Medicare can be confusing, but we’re here to help shine a light on it to help you make an informed decision. Making decisions about your health coverage can take some work, some research, and it can get tricky at times – that’s why we created this site – we’re here to help and to make the process as simple as possible.

Prescription drug coverage, in particular, can cause a lot of confusion during the research and the application process. Once you get it done, it’s well worth the effort, especially once you get some bills paid by your coverage and it starts to prove it self as being worthwhile, it’s a great feeling.

Sometimes, prescription drugs that someone needs can feel like they’re out of reach, and that’s never a good thing. If you’re in a perfect health and you don’t need any prescriptions, it can feel like a waste to pay for extra drug coverage at the time, but even if you decide against getting this coverage, it’s a good idea to put some cash away each month in the event that you get sick or you end up needing prescriptions. They can get quite costly.

Is Medicare Part D optional? 

Yes.
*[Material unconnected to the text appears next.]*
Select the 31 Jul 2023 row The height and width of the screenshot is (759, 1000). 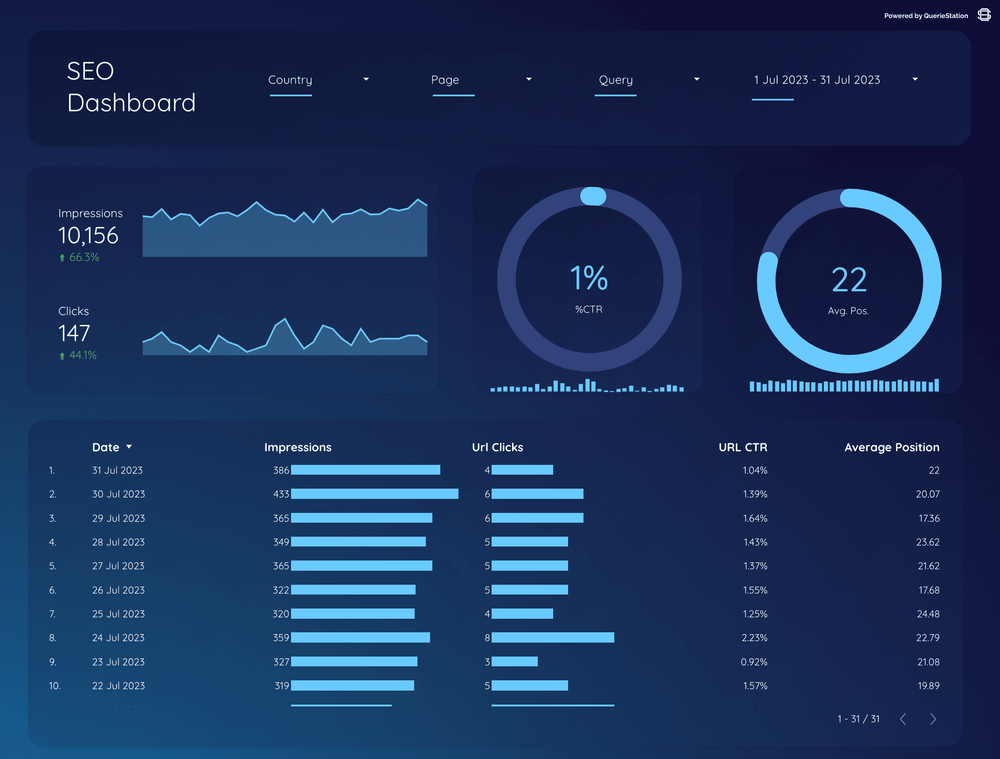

Unlike Medicare Part A and Part B (which are mandatory if you plan to collect social security benefits when you turn 65), you are not required to enroll in a Medicare prescription drug plan (Part D). 
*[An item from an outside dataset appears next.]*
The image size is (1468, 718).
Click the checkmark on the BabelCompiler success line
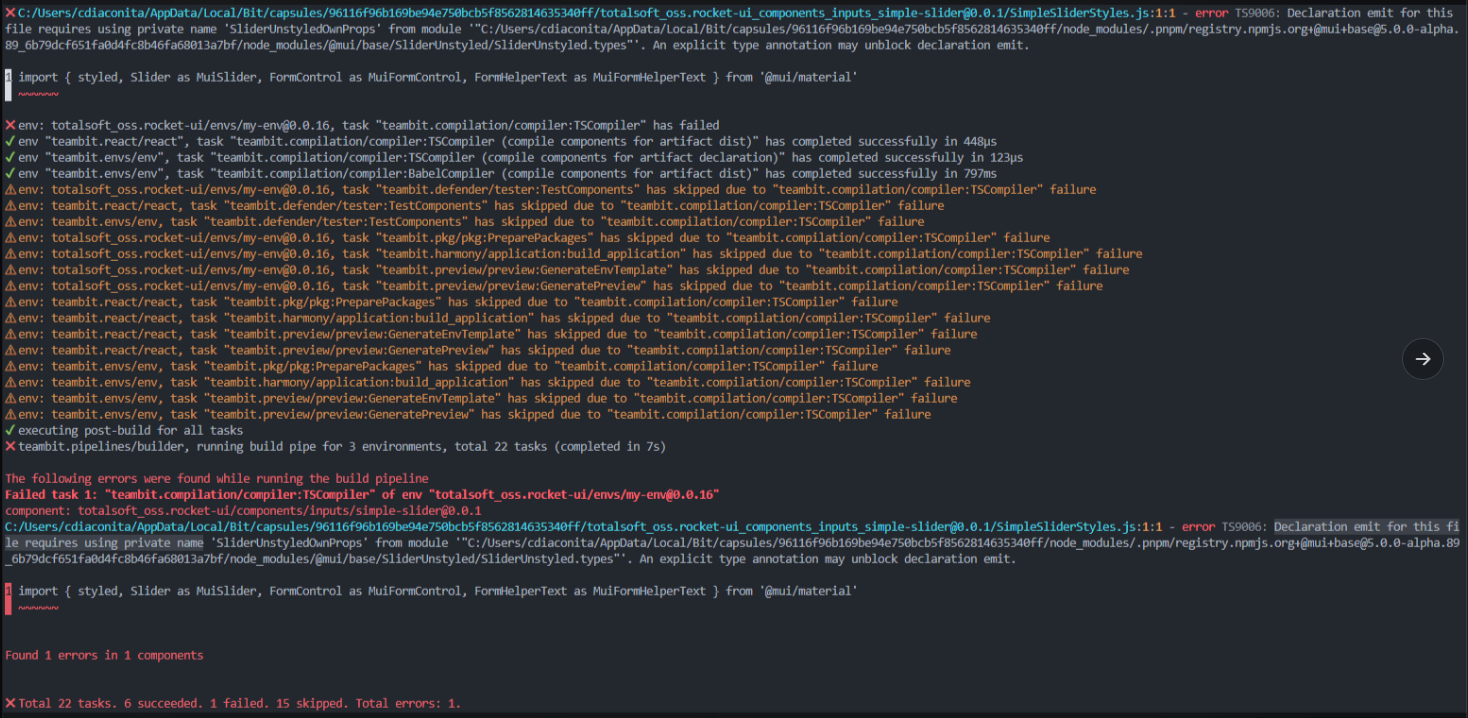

However, you are required to apply within your designated Initial Enrolment Period (IEP) or you will risk paying a late enrolment penalty on top of your monthly premium for the duration of your coverage. 
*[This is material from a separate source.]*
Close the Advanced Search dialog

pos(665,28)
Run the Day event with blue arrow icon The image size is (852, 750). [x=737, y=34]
How to calculate the late enrolment penalty

The late enrolment penalty is calculated by multiplying 1% of the National Base Beneficiary Premium ($32.74 as of 2020) times the number of full, uncovered months you went without Medicare Part D or creditable prescription drug coverage. This is rounded up to the nearest $0.10 and will be added to your monthly premium.

Example: If you were uninsured for 21 months you would pay a late enrolment fee of $6.90 each month. (0.3274 x 21 = 6.87 rounded up to $6.90) 

What if I have prescription drug coverage already? 

To avoid a late enrolment penalty, Medicare requires that you have creditable prescription drug coverage. To be considered creditable, the plan must offer similar (or better) coverage as a standard Medicare prescription drug plan. Common sources of creditable prescription drug plans are:

  • Employer group coverage or union plans
  • Indian Health Service (IHS)
  • United States Department of Veterans Affair (VA)

If your coverage ends and you’d like to make the switch to a Medicare Part D prescription drug plan, you need to enroll within 63 days (the sooner the better!) otherwise you will be stuck with a late enrolment penalty. 

Medicare might ask for verification if you are switching from a creditable prescription drug plan, so it’s a good idea to keep important documentation from your plan provider. 

Can I get a Medicare Advantage plan instead? 

Yes. Medicare Advantage (Part C) plans are private, Medicare-approved plans that combine Part A and Part B and typically include other benefits like a prescription drug plan. 

You may choose to enroll in a Medicare Advantage plan during your Initial Enrolment Period or you can make the switch during the Medicare Advantage Open Enrolment Period that runs from January 1 to March 31 of every year.

You’ll want to shop around for a Medicare Advantage plan because they can vary in what they cover, how much they cost, and so on. The Part A and Part B aspects of these plans will be the same, but it’s the other extra benefits like prescription drugs that can set one plan apart from another.